И теперь я узнала голос. Я смотрела, как ссыхается моя плоть: не осталось языка для слов, горла для крика. Ладони – желтоватая кость с багровыми трещинами.
…А когда ты смотришь в зеркало… – шепнул Решайе. – …Сама знаешь, кто отвечает на твой взгляд…
И все же из меня продолжала изливаться сила.
Хлестала, поглощая все, пока перед глазами не осталась одна белизна, белизна, белизна…
Я резко подняла веки – не помня, когда они опустились. Нура стояла надо мной с рапирой в руках, острие почти касалось кончика моего носа. Ее бледные щеки разгорелись, серебряные волосы сиянием окружили голову.
– Куда тебя уносило? – требовательно спросила она.
Ответить я не сумела бы. Всего одна секунда – нет, всего мгновение прошло, как я стояла на ногах, уклонилась от ее удара, пробила Иль Сахаем половину разделявшего нас расстояния.
И вот… лежу навзничь на песке учебной арены.
Целых две секунды. Даже три. Прошли. Просто…
…Пропали… – шепнул Решайе. – …Как и много другое…
– Некогда сны смотреть. – Нура носком подтолкнула ко мне Иль Сахай и двумя длинными скользящими шагами вернулась на позицию. – Вставай. Повторим.
Я поднялась вопреки бившейся за глазами боли. Отказываясь ее замечать. Будто мало того, что Нура сбила меня с ног…
Я встала в стойку в трех шагах от нее, потными ладонями обхватила рукоять Иль Сахая.
Мы обе напружинились, выжидательно следя друг за другом. Сходясь с Нурой, мы никогда не объявляли начала схватки. Ждали, изготовившись каждым мускулом, ловя малейшее движение.
И правильно. С Нурой никогда не знаешь, когда начнется война.

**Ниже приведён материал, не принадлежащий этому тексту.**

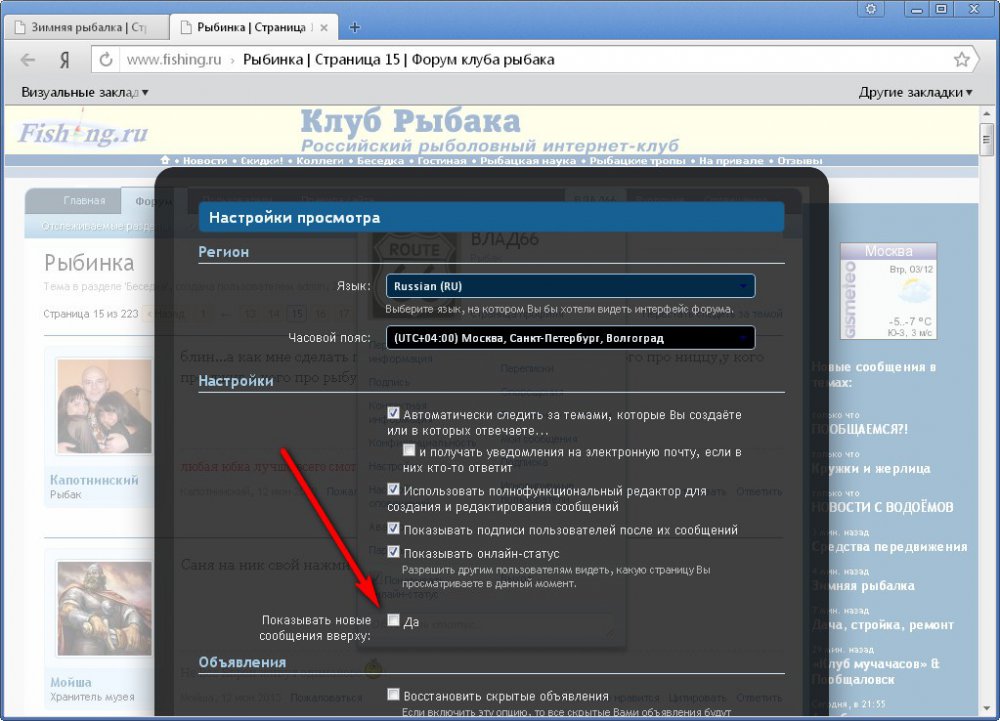
Task: Open 'НОВОСТИ С ВОДОЁМОВ' topic link
Action: click(882, 507)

Пять секунд. Десять. И вот…
На этот раз Нура шевельнулась первой – к лучшему для меня, потому что давало время ответить. Она зашла слева, я ушла вправо, ответила ударом на удар. Сталь и золото в свете заката брызнули слепящими отблесками.

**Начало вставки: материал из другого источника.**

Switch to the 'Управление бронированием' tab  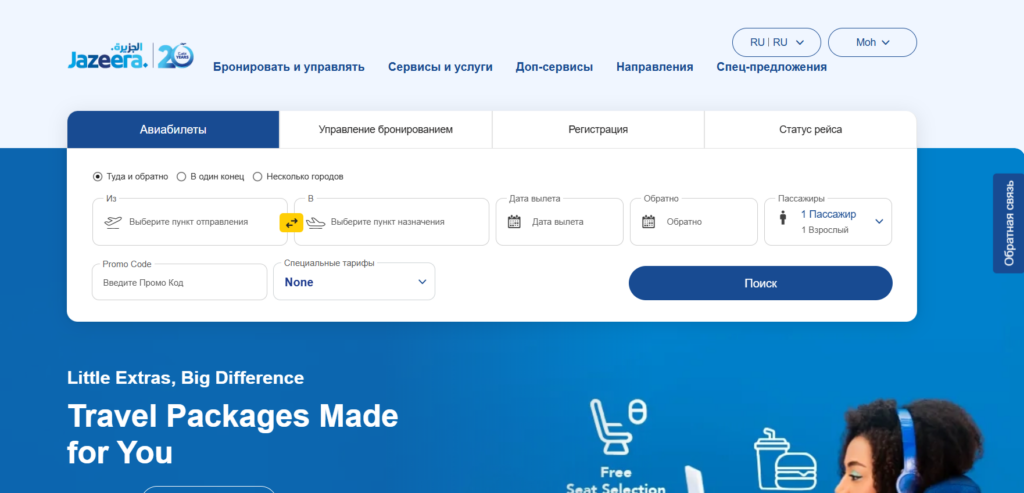(x=385, y=130)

Атака – отступление, быстро, быстро, быстро, не давай ей ответить, приладиться.
Она подняла руку. Отступила танцующим шагом. Я выбросила вперед клинок Иль Сахая, задела ее плечо. На белом жакете остался багровый след.

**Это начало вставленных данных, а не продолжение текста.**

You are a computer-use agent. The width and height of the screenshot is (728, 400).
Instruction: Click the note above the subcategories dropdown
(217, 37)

Она поморщилась, но не отвела взгляда. Усмехнулась уголком губ.
Она рванулась на меня. Я ушла в сторону, наживаясь на кратком мгновении, когда она вышла из равновесия.
Бей, бей, бей…
Наши клинки встретились неожиданно для нее. Ее легкая гибкая рапира едва удержала тяжелый удар Иль Сахая. Она развернулась всем телом, ловя меня за запястье. Но я этого ожидала – знала, что она не остановится.
Я потянулась к другой ее руке. И, ухватив, выкручивала, пока не ощутила сквозь рукав механический щелчок.
А вторую руку отжала ей к горлу – притиснув к алебастровой коже скрытый в ее рукаве кинжал.
Возможно, взгляни я тогда на нее, увидела бы нечто похожее на гордость. Но я не могла оторвать глаз от стали у ее горла. Решайе у меня под черепом шипел от скрученной с возбуждением ненависти. Он упивался воображаемым видением крови, растекающейся по ее коже.